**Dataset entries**
..............................

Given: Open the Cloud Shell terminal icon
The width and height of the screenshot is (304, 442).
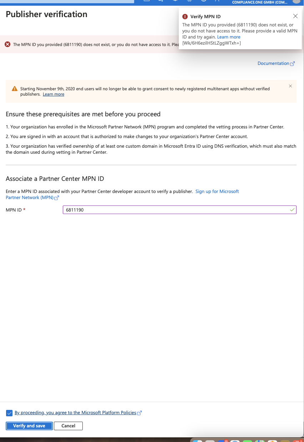Looking at the screenshot, I should pos(146,1).
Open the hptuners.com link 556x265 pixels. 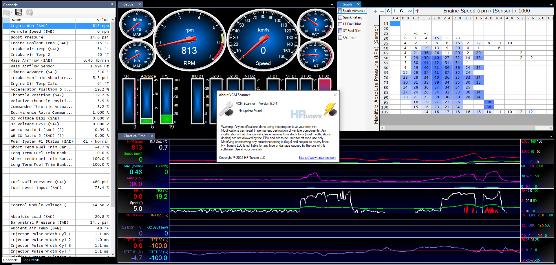pyautogui.click(x=317, y=158)
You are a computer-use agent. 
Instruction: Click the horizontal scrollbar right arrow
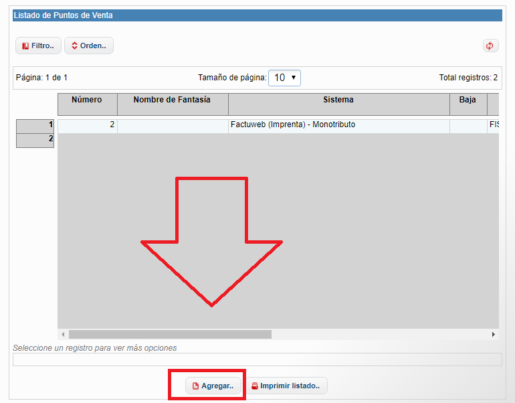(x=494, y=334)

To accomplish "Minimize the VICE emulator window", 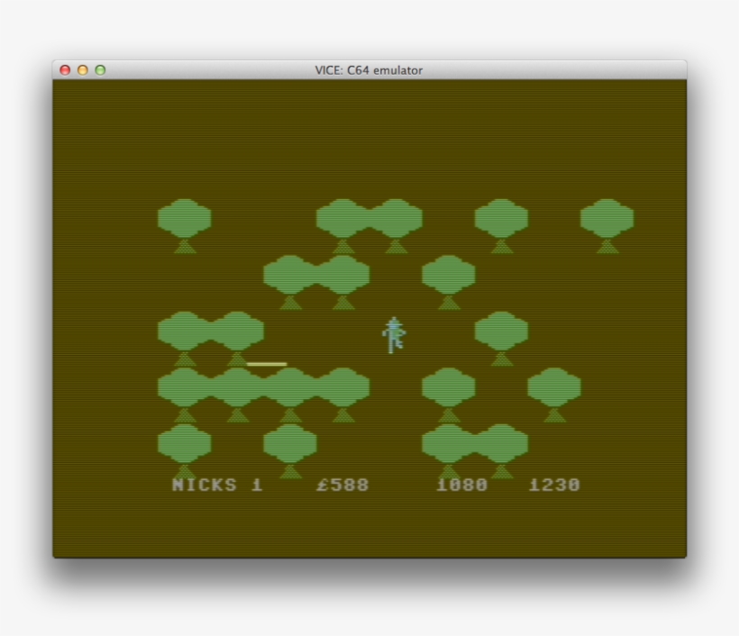I will (x=83, y=70).
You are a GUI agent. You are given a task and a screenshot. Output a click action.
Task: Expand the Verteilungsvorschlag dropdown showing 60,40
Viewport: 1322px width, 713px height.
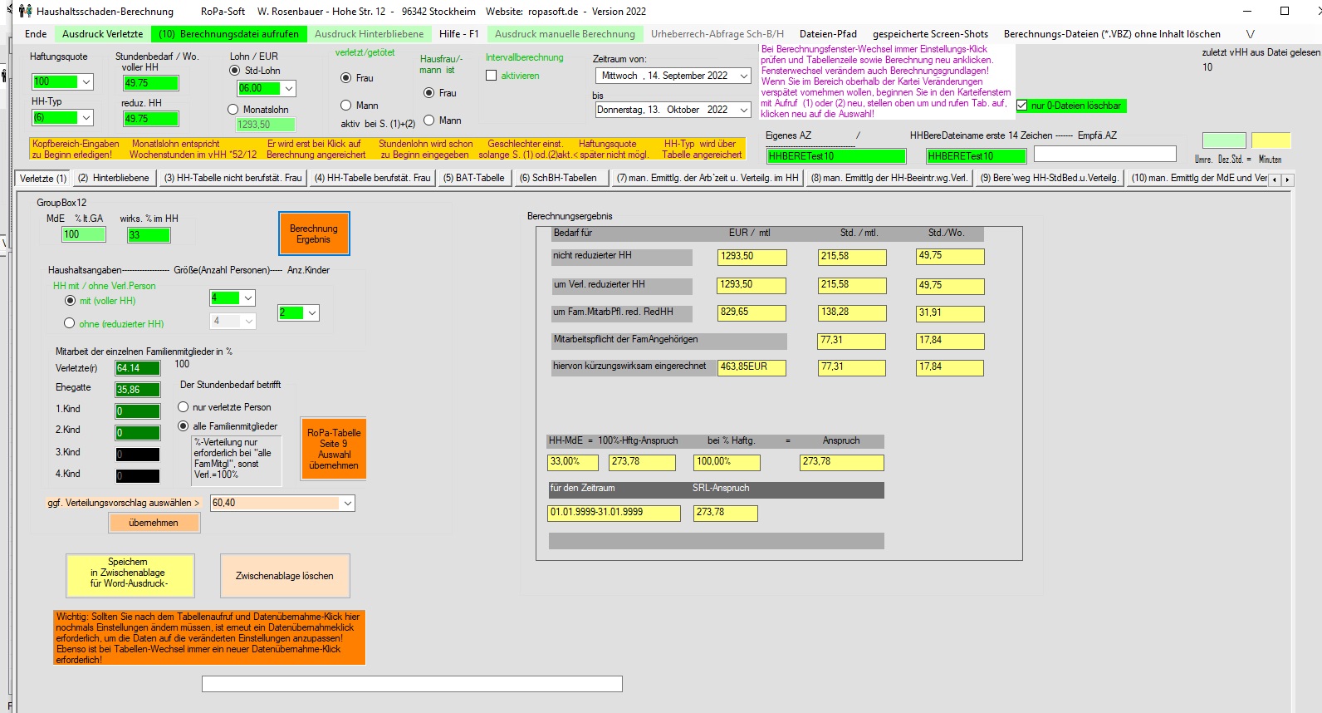348,503
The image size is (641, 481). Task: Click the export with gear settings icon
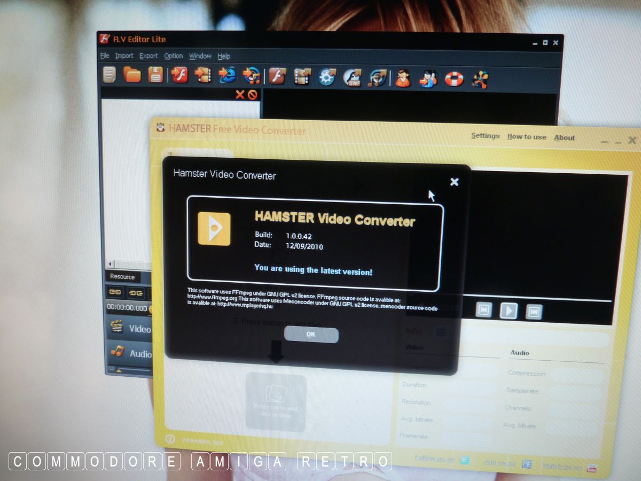327,77
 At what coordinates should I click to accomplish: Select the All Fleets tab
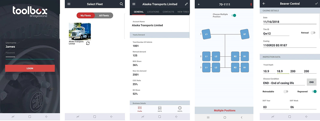coord(104,15)
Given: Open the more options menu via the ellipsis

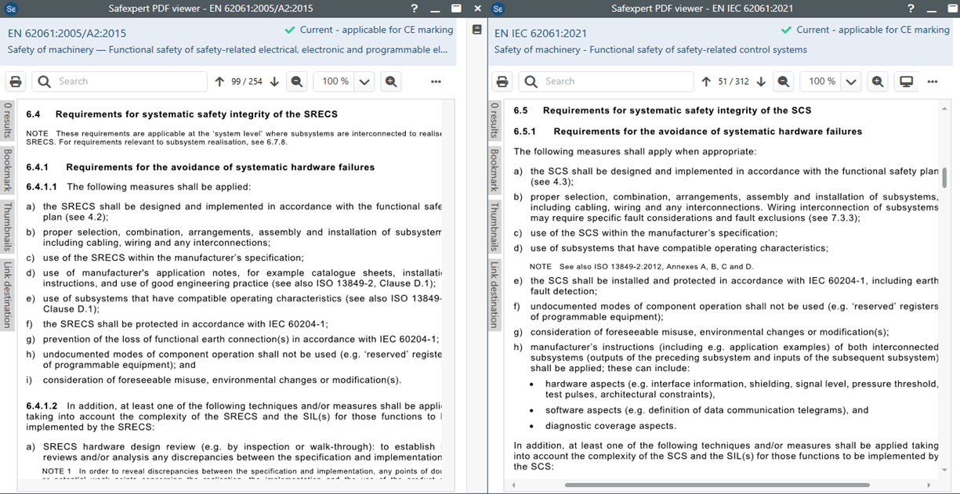Looking at the screenshot, I should 436,81.
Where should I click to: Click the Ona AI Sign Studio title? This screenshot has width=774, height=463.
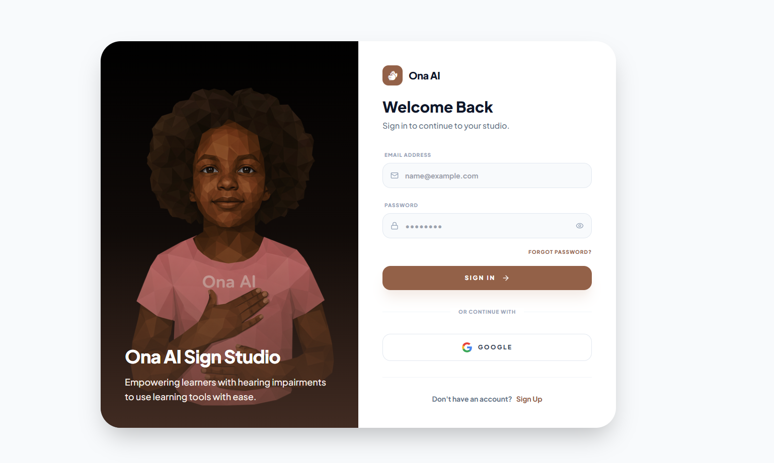point(202,357)
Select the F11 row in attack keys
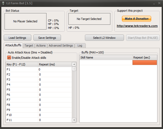 [x=22, y=120]
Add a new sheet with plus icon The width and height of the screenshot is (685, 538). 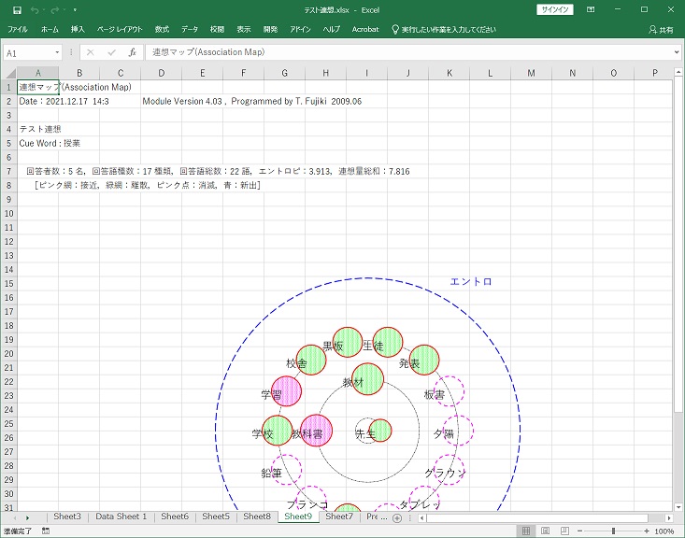coord(397,517)
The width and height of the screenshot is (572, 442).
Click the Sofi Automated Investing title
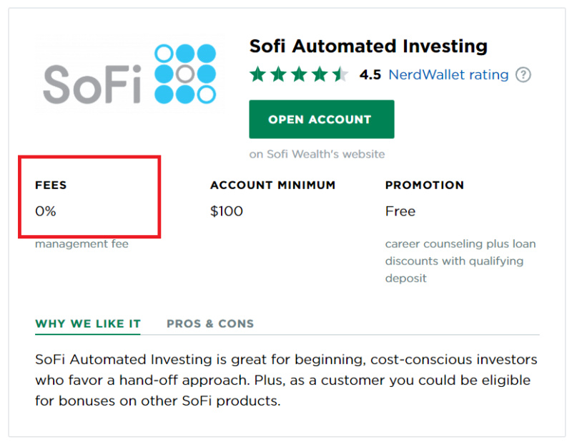tap(368, 47)
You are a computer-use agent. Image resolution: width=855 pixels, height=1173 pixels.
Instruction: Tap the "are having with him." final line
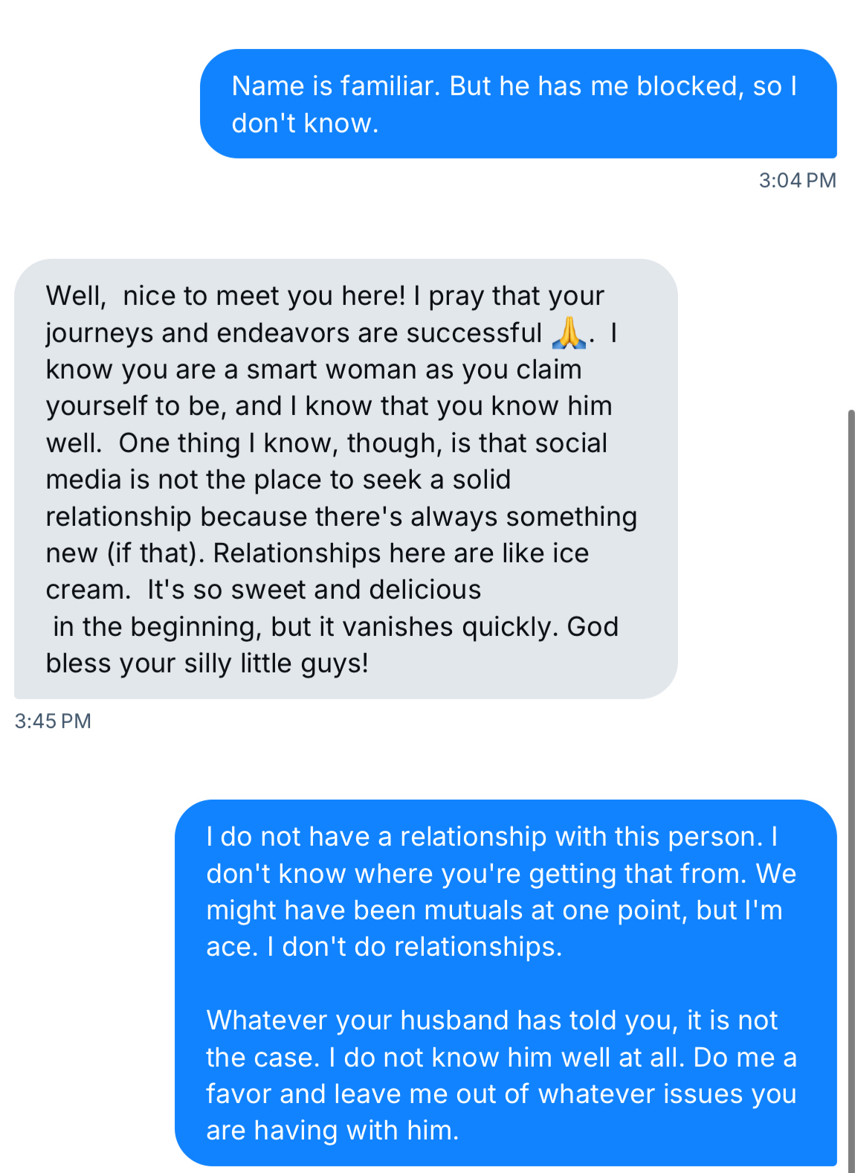pos(332,1131)
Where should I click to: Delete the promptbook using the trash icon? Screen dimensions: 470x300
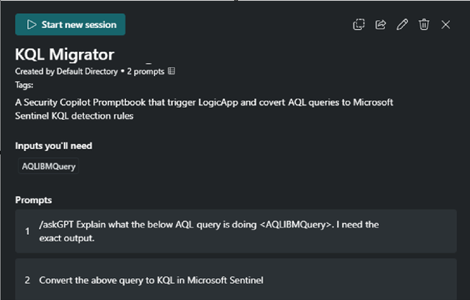[424, 24]
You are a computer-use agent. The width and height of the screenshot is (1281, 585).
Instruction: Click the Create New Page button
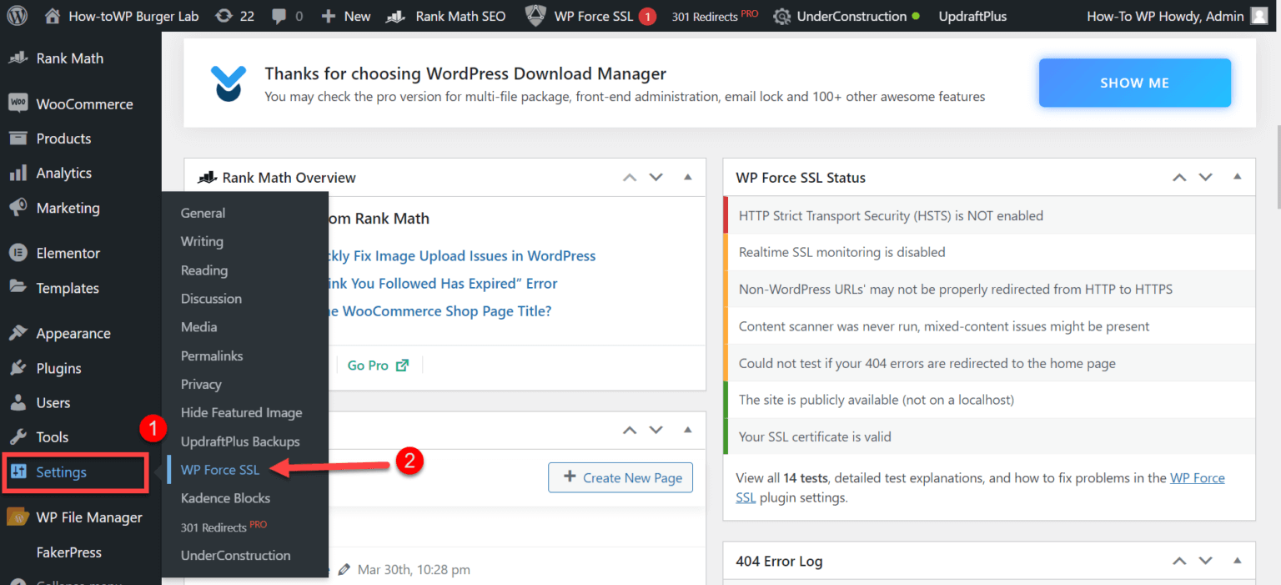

..............................

**TASK**
Where the word "computer" appears in a line of the entries, copy that line.

**FINAL ANSWER**
You are a computer-use agent. 
You are a computer-use agent. Image resolution: width=855 pixels, height=1173 pixels.
You are a computer-use agent. The width and height of the screenshot is (1281, 585).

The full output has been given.